Esta lacuna de compreensão é frequentemente exacerbada pelo fato de o diabetes, em muitas situações, não apresentar sintomas evidentes; o paciente não percebe ou visualiza as manifestações da doença.
Ao contrário de outras condições, o diabetes é uma doença bioquímica caracterizada pelo aumento da glicose no sangue, e a maioria dos pacientes só percebe quando a condição atinge níveis descompensados. Na média, os sinais passam despercebidos, enquanto as lesões decorrentes da doença continuam a se manifestar silenciosamente.
A obtenção do sucesso no tratamento, portanto, está intrinsecamente ligado à educação. Somente quando conseguimos educar de forma efetiva e persuadir as pessoas a cuidarem de si mesmas, tanto no diabetes tipo 1 quanto no diabetes tipo 2, podemos esperar alcançar resultados positivos.
6. Pensando em manter a população mais informada sobre a diabetes, quais as principais informações a serem desmistificadas para auxiliar na rotina e cuidados das pessoas que possuem essa doença?
Considero essencial desmistificar as informações relacionadas à própria doença, proporcionando à pessoa uma compreensão completa do que está enfrentando. Quanto mais informações ela possuir, maior será sua capacidade de gerenciar a condição.
Expor as realidades é eficaz, mas deve ser feito de maneira não chocante, focando em mostrar os perigos de não tratar o diabetes. A ideia é conscientizar o paciente que não adere ao tratamento, que não está convencido da gravidade da doença, sobre os riscos associados.
Meu ponto de vista enfatiza o ensino ao paciente sobre como controlar a doença. Não é suficiente apenas alertar; precisamos fornecer orientações práticas sobre o tratamento. Nesse caso, a abordagem vai além de mostrar os perigos, visando capacitar a pessoa a enfrentar a condição da melhor maneira possível, fazendo escolhas informadas sobre medicamentos, aplicações, dieta, entre outros aspectos. Explicar esse processo educacional exige tempo, mas é uma ação necessária.
7. Por fim, por que o cuidado eficaz ao portador de diabetes demanda a colaboração multidisciplinar de diversos profissionais de saúde trabalhando juntos?
Este ponto é muito relevante. Lançamos essa ideia há 28 anos, quando poucos falavam em equipe multiprofissional e multidisciplinar. Realizamos anualmente o Congresso Multidisciplinar pela ANAD, destacando a importância do tratamento e do processo que vai além do médico.

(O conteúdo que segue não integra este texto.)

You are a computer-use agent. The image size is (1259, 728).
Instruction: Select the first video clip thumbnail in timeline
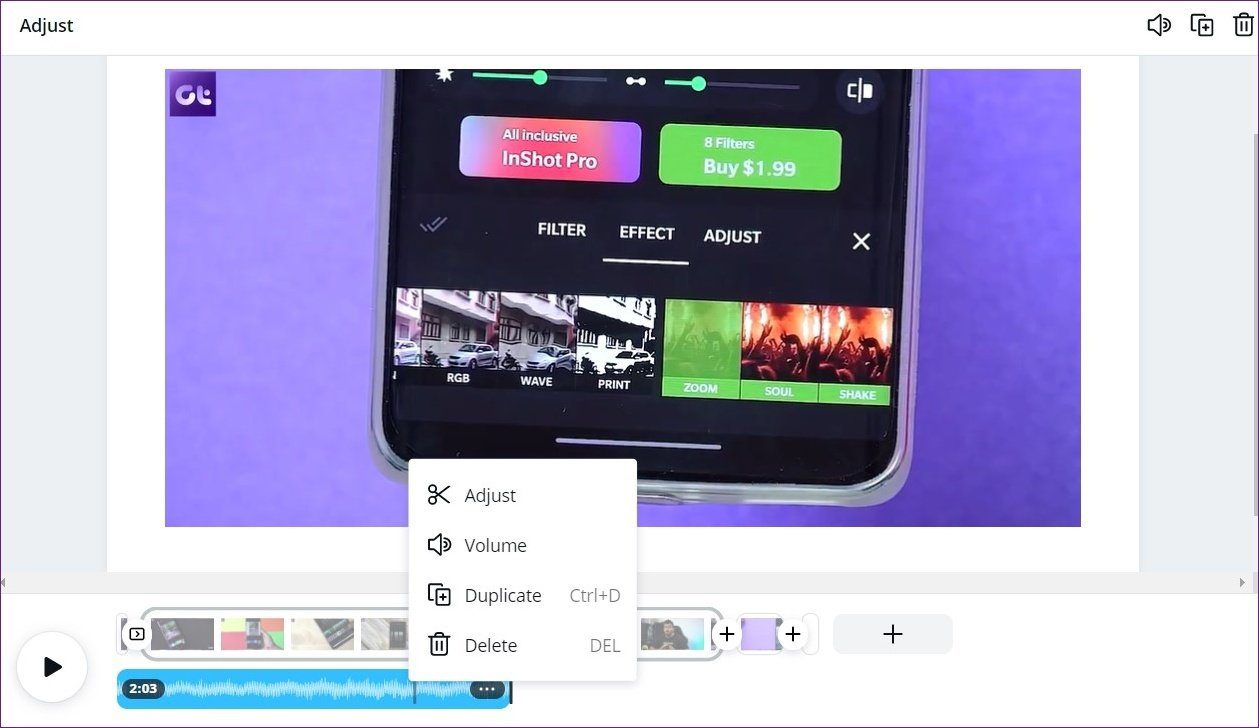click(182, 634)
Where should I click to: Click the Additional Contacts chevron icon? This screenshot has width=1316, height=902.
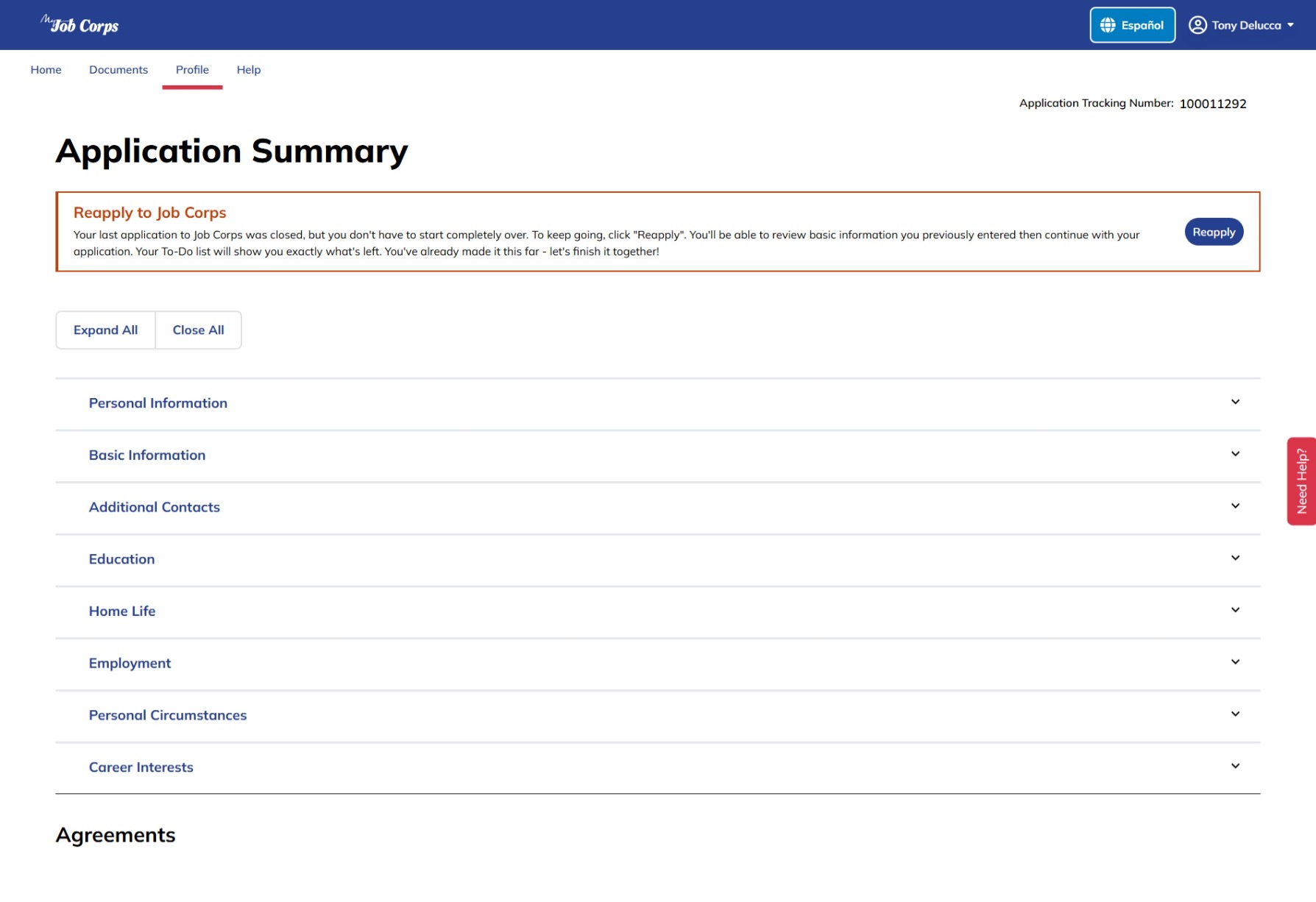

Por exemplo, reconhecemos a relevância da nutrição, sabendo que a alimentação pode tanto compensar quanto descompensar a doença. Portanto, uma alimentação adequada com o apoio do nutricionista não pode ser descartada.
Compreendemos a importância do profissional ligado à atividade física. O educador físico colabora nas orientações, indo além do simples comando “você precisa fazer exercício”. Existem profissionais preparados para adequar a quantidade de exercício de acordo com a idade, sexo, estilo de vida e tipo de diabetes, proporcionando uma personalização da atividade física.
Outro exemplo é o farmacêutico, que atua na orientação, especialmente agora, diante das diversas canetas e sensores disponíveis. Eles oferecem suporte, corrigindo até mesmo erros de pacientes que tentam se automedicar.
O envolvimento de outros médicos e especialidades também é bem-vindo, incluindo cardiologistas, nefrologistas, ortopedistas, oftalmologistas, entre outros. Trata-se de um engajamento multidisciplinar e multiprofissional necessário para um enfoque adequado no tratamento do diabetes.